Bear said a number of factors could explain these seemingly conflicting findings. The differences may have something to do with the women involved in each study, he said. Some of the women in the German study had more advanced cancers. And, the chemotherapy regimens weren't the same, he explained.
Commenting on the findings, Dr. Len Lichtenfeld, deputy chief medical officer for the American Cancer Society, said that "these studies suggest that for certain patients, there may be a benefit to using Avastin prior to surgery for breast cancer."
However, Lichtenfeld added, "what we don't know from these studies is which women would benefit the most, and we don't have the long-term follow-up on these women to see if the survival or the course of the disease is improved."
Both Lichtenfeld and Bear acknowledged that because Avastin isn't FDA-approved for the treatment of breast cancers, insurance companies may be reluctant to pay for these treatments outside of a clinical trial setting.
"There still remain significant questions about the benefits of using Avastin in breast cancer," Lichtenfeld pointed out. "There is an increased risk of side effects, and there's a cost to adding this treatment. Based on these two studies, it's difficult to say whether any particular women should consider this treatment. As with many similar research findings, it's important to talk to your own doctor to get a better understanding of your potential risks and benefits," he added.

■ **Excerpted records**:

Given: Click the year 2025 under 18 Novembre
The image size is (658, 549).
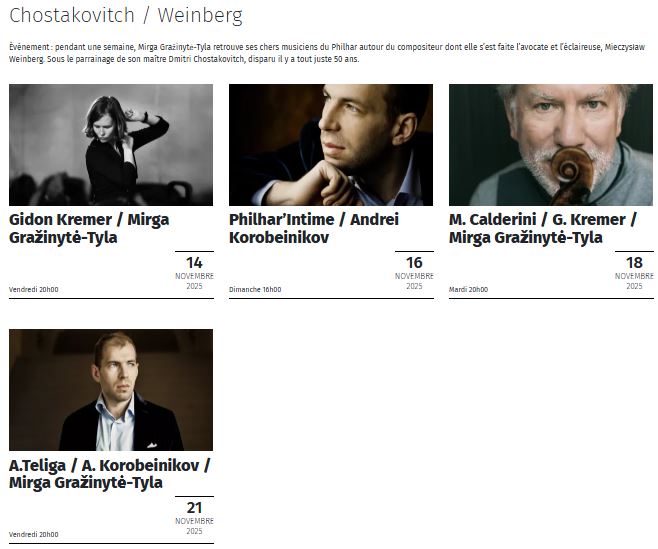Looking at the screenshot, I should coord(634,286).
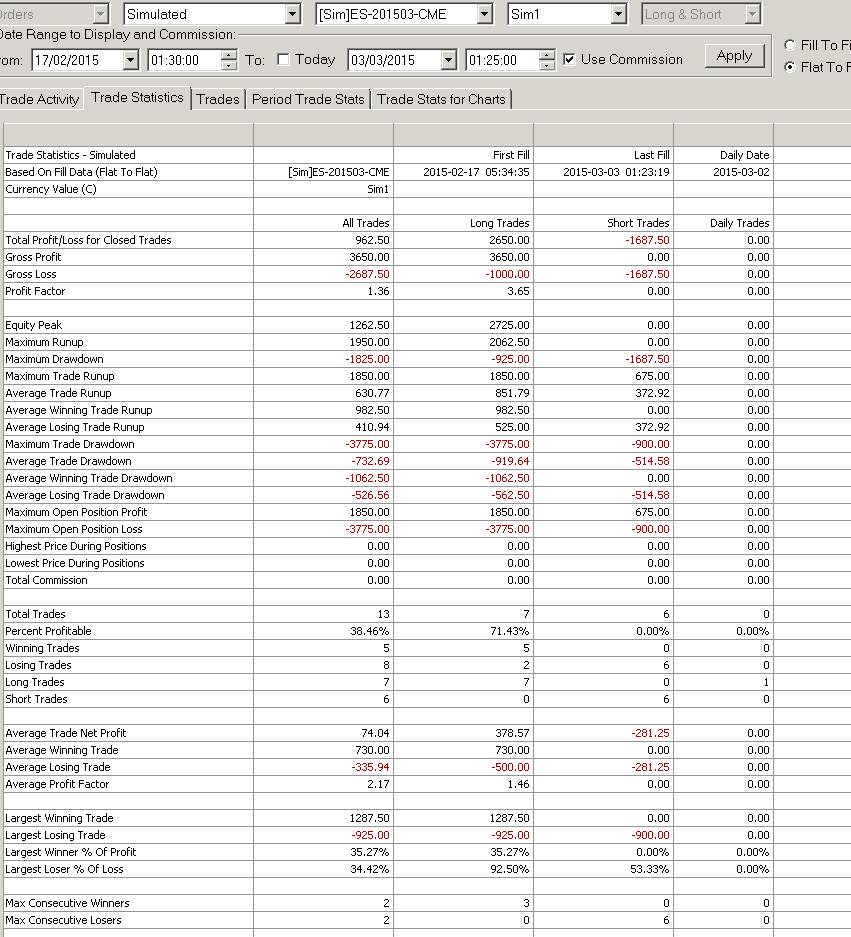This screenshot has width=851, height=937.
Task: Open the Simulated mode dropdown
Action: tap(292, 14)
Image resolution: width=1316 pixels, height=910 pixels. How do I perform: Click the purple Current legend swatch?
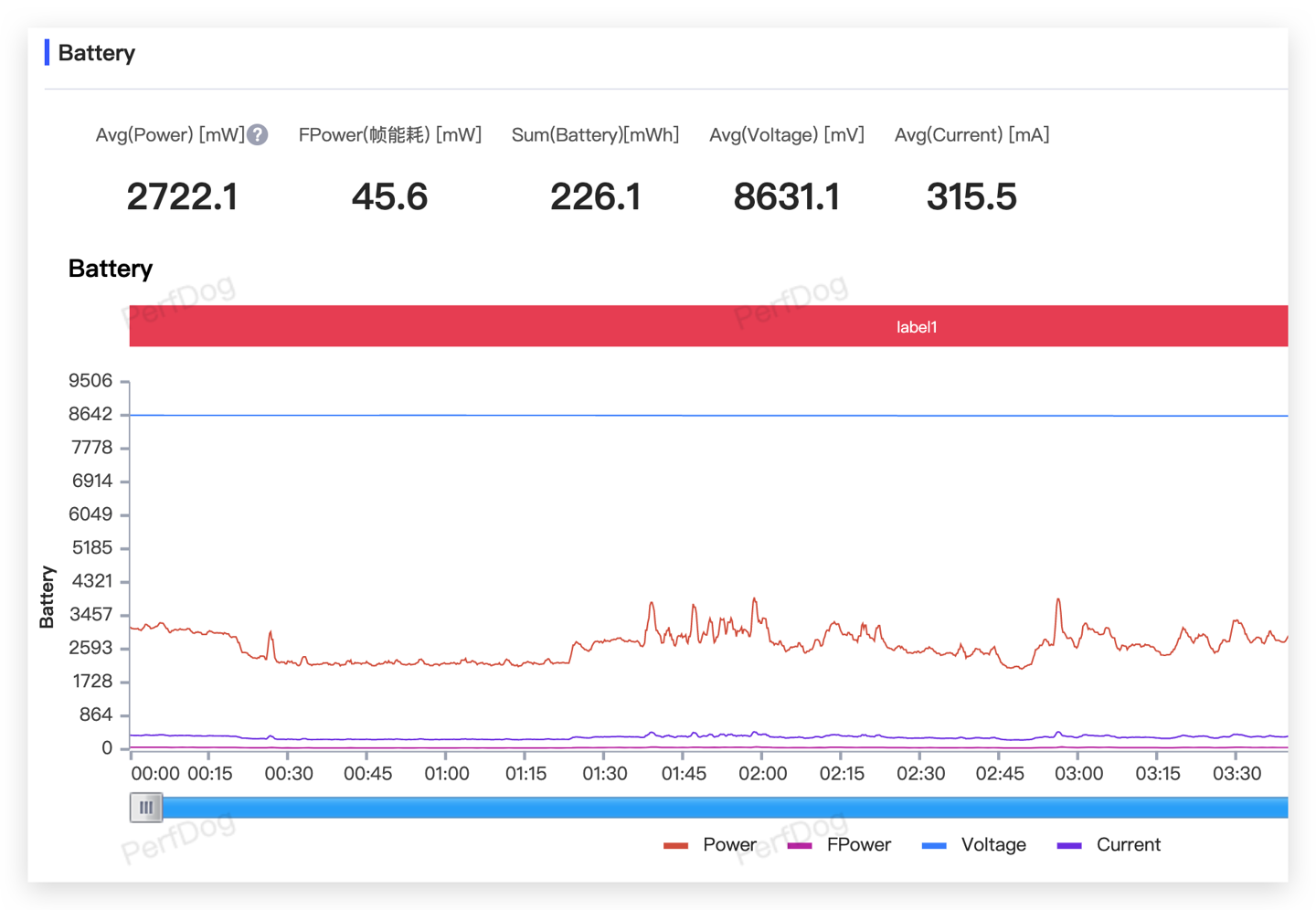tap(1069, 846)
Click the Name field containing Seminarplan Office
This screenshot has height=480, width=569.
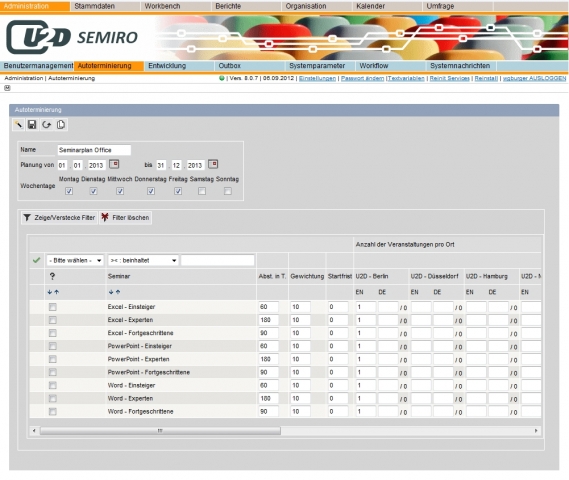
* * *
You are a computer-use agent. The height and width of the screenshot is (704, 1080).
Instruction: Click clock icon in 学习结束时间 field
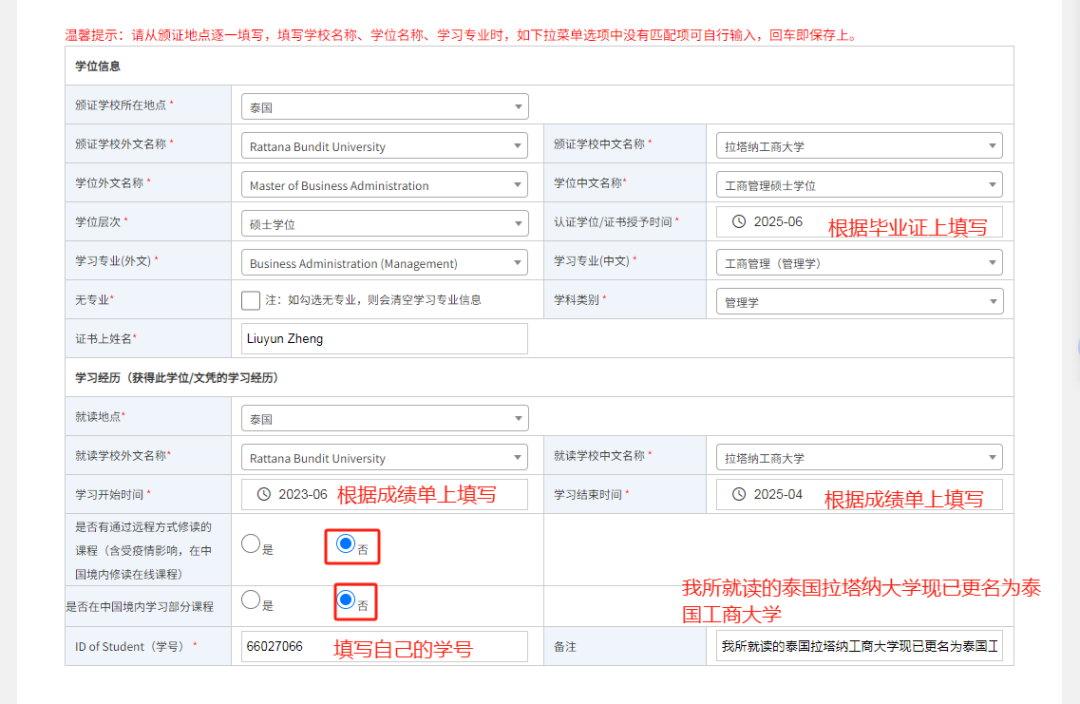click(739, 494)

■ **Work required**: In the Avastin text, what position does Dr. Len Lichtenfeld hold?

■ **Problem solution**: Deputy chief medical officer for the American Cancer Society.